NEW YORK, Aug. 06, 2025 (GLOBE NEWSWIRE) -- Global Net Lease, Inc. ("GNL" or the "Company") announced today the $1.8 billion refinancing of its Revolving Credit Facility, extending the maturity date from October 2026 to August 2030 inclusive of two 6-month extension options. The refinancing provides attractive benefits for the Company, including an immediate 35-basis point reduction in interest spread due to improved pricing, increased liquidity and an extended weighted average debt maturity. GNL expects to save approximately $2 million in annual interest due to the improved spread pricing. GNL now has no significant debt maturities until 2027.

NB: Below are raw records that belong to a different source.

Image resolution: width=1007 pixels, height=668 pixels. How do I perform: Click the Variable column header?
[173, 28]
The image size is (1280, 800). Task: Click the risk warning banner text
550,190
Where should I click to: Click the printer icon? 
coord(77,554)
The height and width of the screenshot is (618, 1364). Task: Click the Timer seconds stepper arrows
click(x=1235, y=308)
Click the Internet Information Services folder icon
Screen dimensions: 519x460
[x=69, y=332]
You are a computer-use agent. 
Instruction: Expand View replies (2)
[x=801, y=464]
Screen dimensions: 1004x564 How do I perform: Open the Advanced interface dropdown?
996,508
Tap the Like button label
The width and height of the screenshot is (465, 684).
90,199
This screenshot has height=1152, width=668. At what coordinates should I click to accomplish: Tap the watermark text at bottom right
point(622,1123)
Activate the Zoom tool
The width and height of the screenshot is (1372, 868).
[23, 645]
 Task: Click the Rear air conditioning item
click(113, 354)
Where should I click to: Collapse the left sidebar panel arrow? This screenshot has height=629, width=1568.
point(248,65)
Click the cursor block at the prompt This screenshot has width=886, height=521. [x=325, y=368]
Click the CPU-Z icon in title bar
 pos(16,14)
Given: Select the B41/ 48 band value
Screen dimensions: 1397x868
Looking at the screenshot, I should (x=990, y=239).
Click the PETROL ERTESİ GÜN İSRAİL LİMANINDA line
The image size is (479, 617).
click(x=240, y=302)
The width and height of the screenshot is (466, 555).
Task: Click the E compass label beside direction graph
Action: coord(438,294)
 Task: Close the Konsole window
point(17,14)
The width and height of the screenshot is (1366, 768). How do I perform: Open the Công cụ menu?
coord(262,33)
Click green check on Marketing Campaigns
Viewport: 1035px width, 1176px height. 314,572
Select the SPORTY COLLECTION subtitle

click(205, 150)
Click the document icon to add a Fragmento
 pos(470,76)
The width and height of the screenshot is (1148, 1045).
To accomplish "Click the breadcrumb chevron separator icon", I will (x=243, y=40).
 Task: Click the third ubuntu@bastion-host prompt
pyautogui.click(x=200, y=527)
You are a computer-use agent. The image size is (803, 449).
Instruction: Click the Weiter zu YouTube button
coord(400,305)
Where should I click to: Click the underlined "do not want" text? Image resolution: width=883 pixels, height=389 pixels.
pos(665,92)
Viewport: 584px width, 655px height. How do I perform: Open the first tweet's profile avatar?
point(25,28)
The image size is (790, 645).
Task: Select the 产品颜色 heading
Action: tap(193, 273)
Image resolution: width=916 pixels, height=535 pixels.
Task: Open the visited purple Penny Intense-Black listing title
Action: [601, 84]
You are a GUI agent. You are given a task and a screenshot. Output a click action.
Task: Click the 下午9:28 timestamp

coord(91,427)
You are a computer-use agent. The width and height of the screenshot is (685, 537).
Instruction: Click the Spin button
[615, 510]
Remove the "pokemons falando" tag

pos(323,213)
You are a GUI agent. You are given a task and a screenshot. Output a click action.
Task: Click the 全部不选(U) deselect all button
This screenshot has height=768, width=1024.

"This transaction marks another important step in our efforts to create long-term value for shareholders," said Michael Weil, CEO of GNL. "The refinanced Revolving Credit Facility strengthens GNL's balance sheet by providing improved terms and further reducing our cost of capital, with the spread on our credit facility lowered by 70 basis points since Q3 2024 as a result of disciplined deleveraging and enhanced pricing terms. We are grateful for ...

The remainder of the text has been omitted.